If a faculty member does NOT mention impacts from COVID-19, evaluate following regular criteria and procedures for the respective area of faculty work.
If impacts are mentioned, respond in each evaluation area (teaching, scholarship, service, professional performance). Use the following to guide discussion and ensure consistent documentation in the evaluations:
- Comment on whether the candidate still meets the established specific criteria (rating of meets or exceeds expectations) in unit post-tenure criteria and procedures documents for each area of work, regardless of the impact of COVID-19.
- If the candidate's record fails to meet expectations, provide that as a preliminary rating in the evaluation and indicate whether the stated COVID-19 disruptions have any relevance at all to the work assessed by the preliminary rating:
- If the preliminary rating is completely unrelated to the stated COVID-19 disruptions, provide the reasoning to support the “fails to meet expectations” rating. The preliminary rating becomes the final rating.
- If the preliminary rating is due to work impacted by COVID-19 disruptions, explain whether, given the stated impacts:
- It is reasonable to adjust specific unit-level criteria in such a way to produce an adjusted rating that is either meets or exceeds expectations.

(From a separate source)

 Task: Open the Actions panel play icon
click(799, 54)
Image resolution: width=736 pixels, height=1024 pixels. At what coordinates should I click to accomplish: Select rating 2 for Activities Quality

The adjusted rating becomes the final rating; or
- It is not reasonable to adjust specific unit-level criteria. In this case, provide an explanation of this decision. The preliminary rating becomes the final rating.
General Reminders
Teaching: Recall that Spring 2020 student surveys of teaching are not to be used for evaluation purposes, and after that, and through Summer 2021, faculty have the option to include them in their evaluation materials.
Candidates will not be penalized for having opted to exclude the student survey reports, but our university standard in FSRR 6.2.2.2 does require of candidates for promotion and tenure: ". . . a demonstrated commitment to student learning, efforts to improve teaching skills over time . . .". Reflecting on information gained from student surveys and demonstrating how subsequent changes were made to improve student learning is an important way to achieve the standard.
The Office of Faculty Affairs recommends review of CTE guidance on ways to use multiple sources of information to document and assess their teaching effectiveness.
Tenure Clock Reminders
KBOR extension:
All tenure-track faculty who were in their probationary period during the Spring 2020, or who began their probationary periods in Fall 2020, had their tenure clocks automatically extended by one year. At their choosing, faculty can go through the P&T process on their original schedule. This extension does not count as one of the two extensions allowed under KBOR policy for birth/adoption of a child or other extenuating circumstances.
Other extensions to the tenure clock:
Untenured faculty members in tenure-track appointments who have not yet entered the mandatory review may interrupt the tenure clock under the interruption of the tenure clock policy.